Essa, decididamente, não é a solução.  E pior: alguns políticos, sem a menor noção de economia, administração pública ou finanças, tem apresentado propostas, no Congresso Nacional, que aumentam cada vez mais o rombo no sistema previdenciário piramidal, como o fim do fator previdenciário e o aumento exponencial do salário mínimo.
Um sistema ético e eficiente passa necessariamente por um sistema de aposentadoria por capitalização, ou seja, o que o trabalhador paga para esse sistema falido não seria descontado, podendo o próprio trabalhador decidir se quer aplicar em um fundo de pensão privado com boas taxas de investimento, sabendo que o dinheiro que vai ser aplicado lá será retornado para ele e podendo se aposentar cedo, ou se quer gastar essa quantia no consumo, responsabilizando-se pela falta de dinheiro no futuro.
Mas como fazer essa transição em um sistema que já possui um déficit de oitenta bilhões de reais anuais?  Como ficam os atuais aposentados, cuja maioria é verdadeira vítima de fraude?
Essa é uma questão, até o momento, sem resposta, mas uma coisa é certa: quando essa bomba-relógio explodir, não haverá dinheiro para ninguém, seja para os aposentados de hoje ou os de amanhã.
__________________________________________________________
[2] Muitos esquemas de pirâmide têm sido feitos no Brasil nos últimos tempos, em especial após a popularização da internet. Até mesmo grandes personalidades brasileiras já sustentaram esse tipo de fraude, como o ex-jogador e agora Deputado Federal Romário (PSB/RJ), como visto emhttp://www.meionorte.com/noticias/policia/policiais-no-topo-da-piramide-de-romario-77723.html
[3] Não se pode deixar de comentar que essa lei, em geral, é um crime contra a inteligência humana e contra a liberdade voluntária de trocas entre cidadãos de bem. Com o suposto intuito de proteger os cidadãos em geral contra a fraude, o que é um objetivo justo, a lei acabou por interferir radicalmente no direito de liberdade de comercialização de bens e serviços. Salvo a exceção dos incisos IX, X e XI, todos os demais incisos desse artigo 2º são casos clássicos de intromissão indevida do Estado na livre-iniciativa, em especial o bizarro inciso VI, sobre tabelização de preços, que na década de 80, no Brasil, foi responsável por grande escassez de bens.
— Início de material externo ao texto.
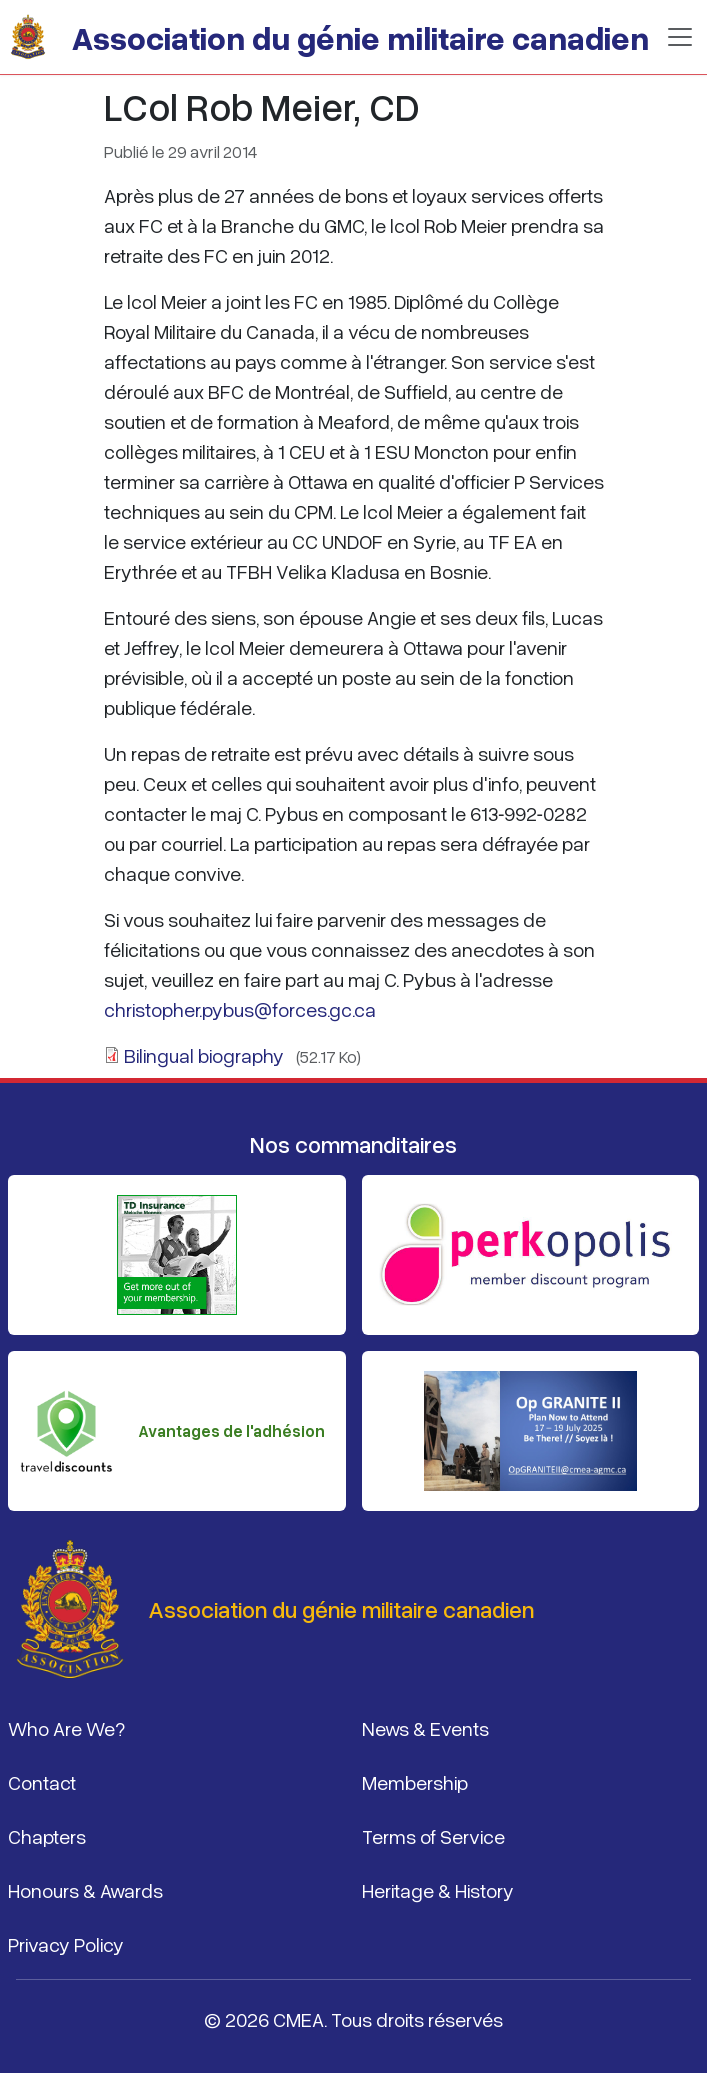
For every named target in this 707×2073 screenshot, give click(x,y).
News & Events (425, 1728)
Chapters (47, 1836)
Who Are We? (66, 1728)
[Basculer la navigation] (680, 37)
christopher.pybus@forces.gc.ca (240, 1009)
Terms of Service (433, 1836)
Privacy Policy (66, 1944)
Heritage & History (438, 1890)
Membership (415, 1782)
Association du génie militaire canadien (360, 37)
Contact (42, 1782)
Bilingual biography (204, 1055)
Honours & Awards (85, 1890)
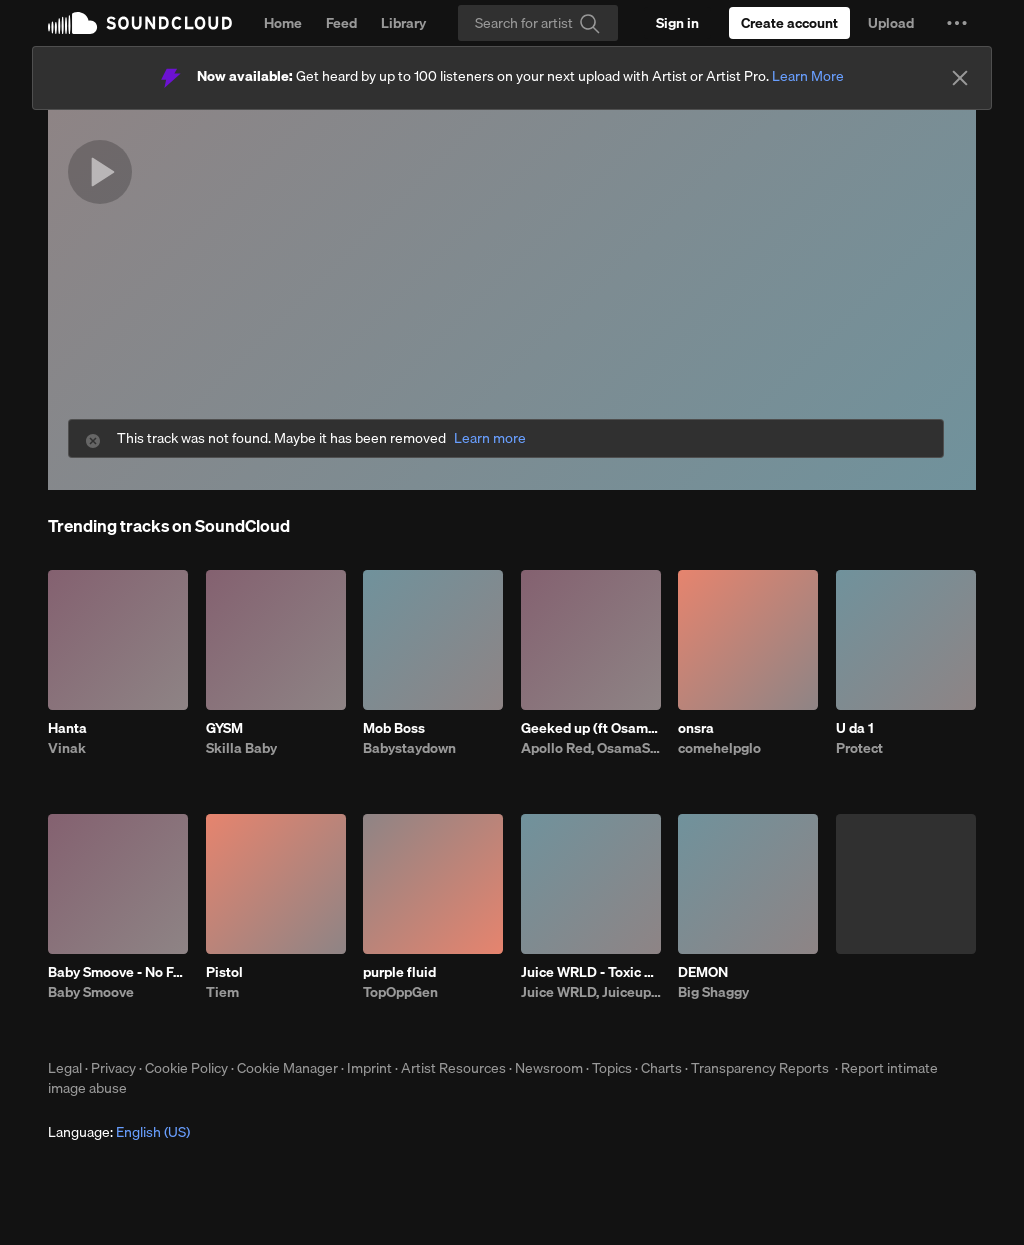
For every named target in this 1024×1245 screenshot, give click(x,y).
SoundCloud (140, 23)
Todos esses incisos que não tratam de fraude deveriam, portanto, ser abolidos, e muitos deles já o foram, pelo menos na prática popular e governamental.
[4] Conceito extraído de Tavares, Marcelo Leonardo. DIREITO PREVIDENCIÁRIO. 7. ed. Rio de Janeiro: Lumen Juris, 2005. Pg. 57.
[5] Apenas à guisa de exemplo, a primeira aposentada pelo sistema previdenciário americano foi Ida May Fuller. Ela pagou apenas US$ 24,75 em três anos de contribuição, e seu primeiro contra-cheque de aposentadoria foi de US$ 22,54. Após o segundo cheque, no mês seguinte, ela já tinha recebido mais do que pagou para entrar no sistema. Ela viveu até 100 anos e recebeu US$22.888,92. Dados extraídos de http://en.wikipedia.org/wiki/Social_Security_%28United_States)
[6] Comunicado nº 64 - PNAD 2009 - Primeiras Análises: Tendências Demográficas.
[8] Destaca-se apenas que este autor e este partido não são filiados à Escola Econômica de Chicago, mas sim à Escola Austríaca de Economia de Mises, Hayek, Rothbard, entre outros, de cunho mais liberal e libertário que a de Chicago, mas respeita-se a visão comum a ambas as escolas, como é no presente caso.
[9] Milton Friedman & Rose Friedman, "Free to Choose", (New York: Harcout, Brace, Jovanovich, 1980), pg. 102-107
Bernardo Santoro é Diretor Administrativo do Instituto Liberal do Rio de Janeiro, advogado, ex-Presidente do Libertários e mestrando em Filosofia do Direito (UERJ).